Andarta was a Celtic goddess worshiped in southern Gaul. Inscriptions invoking her name have been found in and around modern Die, within the territory of the Vocontii in Southern France.

== Name ==
The Gaulish theonym Andarta is traditionally derived from the Gaulish word for 'bear', artio, attached to an intensifying prefix and-. On this basis, the name has been interpreted as 'big she-bear' or 'mighty she-bear', or as Ursa Major. Blanca María Prósper finds this interpretation unconvincing on semantic and syntactic grounds, and instead interprets the name as 'Well-fixed' or 'Staying-firm', from a Proto-Indo-European prefix *h₂ndʰi- (or *h₁ndo-) combined with the participial element *-h₂-rtó ('fixed, composed, built').

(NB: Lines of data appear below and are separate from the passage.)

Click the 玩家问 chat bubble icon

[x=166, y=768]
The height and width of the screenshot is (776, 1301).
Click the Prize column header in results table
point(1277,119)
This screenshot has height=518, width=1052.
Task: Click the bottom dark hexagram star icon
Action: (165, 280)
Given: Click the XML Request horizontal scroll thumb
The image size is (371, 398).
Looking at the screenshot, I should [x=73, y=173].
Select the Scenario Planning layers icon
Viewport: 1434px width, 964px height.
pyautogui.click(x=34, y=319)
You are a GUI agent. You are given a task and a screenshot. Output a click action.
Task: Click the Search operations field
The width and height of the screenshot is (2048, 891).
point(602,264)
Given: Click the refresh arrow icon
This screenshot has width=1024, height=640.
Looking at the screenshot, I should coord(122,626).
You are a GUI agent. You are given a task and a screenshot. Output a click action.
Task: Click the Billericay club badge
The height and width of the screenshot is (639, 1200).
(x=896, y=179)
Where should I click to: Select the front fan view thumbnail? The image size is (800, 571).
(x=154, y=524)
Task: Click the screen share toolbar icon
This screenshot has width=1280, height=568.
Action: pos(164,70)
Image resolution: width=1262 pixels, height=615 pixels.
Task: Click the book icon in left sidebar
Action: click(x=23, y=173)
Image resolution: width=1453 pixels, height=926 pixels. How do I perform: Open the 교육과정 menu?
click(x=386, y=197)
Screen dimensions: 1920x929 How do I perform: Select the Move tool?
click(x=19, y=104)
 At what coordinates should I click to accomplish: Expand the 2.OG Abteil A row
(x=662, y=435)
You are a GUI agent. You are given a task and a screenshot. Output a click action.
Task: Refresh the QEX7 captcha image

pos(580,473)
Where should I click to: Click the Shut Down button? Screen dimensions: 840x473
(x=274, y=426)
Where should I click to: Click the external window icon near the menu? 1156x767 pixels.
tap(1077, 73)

Some scholars have posited that she may have been a counterpart of the Celtic bear goddess, Artio. On etymological grounds, the god Mercurius Artaios has also been linked to Andarta, although this has been criticised since Artaios is only attested further north in Isère.

== Cult ==
The cult of Andarta emerged at Die toward the end of the 1st century AD and subsequently spread in and around the settlement. In the late 2nd century, the cult of Cybele as the 'Great Mother of gods' was introduced in the area and experienced significant growth during the first half of the 3rd century AD. In 1912, Henri Graillot proposed that the two goddesses ultimately merged, with Andarta being hypostatized as Cybele. Benoît Rossignol, however, argues that Andarta and the Great Mother more likely coexisted within the official pantheon at Die without merging or displacing one another, in accordance with the dynamics of polytheistic religion.

== Epigraphy ==
Andarta is attested by seven votive inscriptions, all dedicated to Dea Augusta Andarta and dated to c. 150–200 AD. These inscriptions were found in or near the town of Die (Drôme), within the territory of the Vocontii, and associate the goddess with aspects of Victory, as indicated by the epithet Augusta. Scholars generally agree that the toponym Die, later attested as Civitas Dea Vocontiorum in 333 AD, derives from the Dea element of the local tutelary goddess.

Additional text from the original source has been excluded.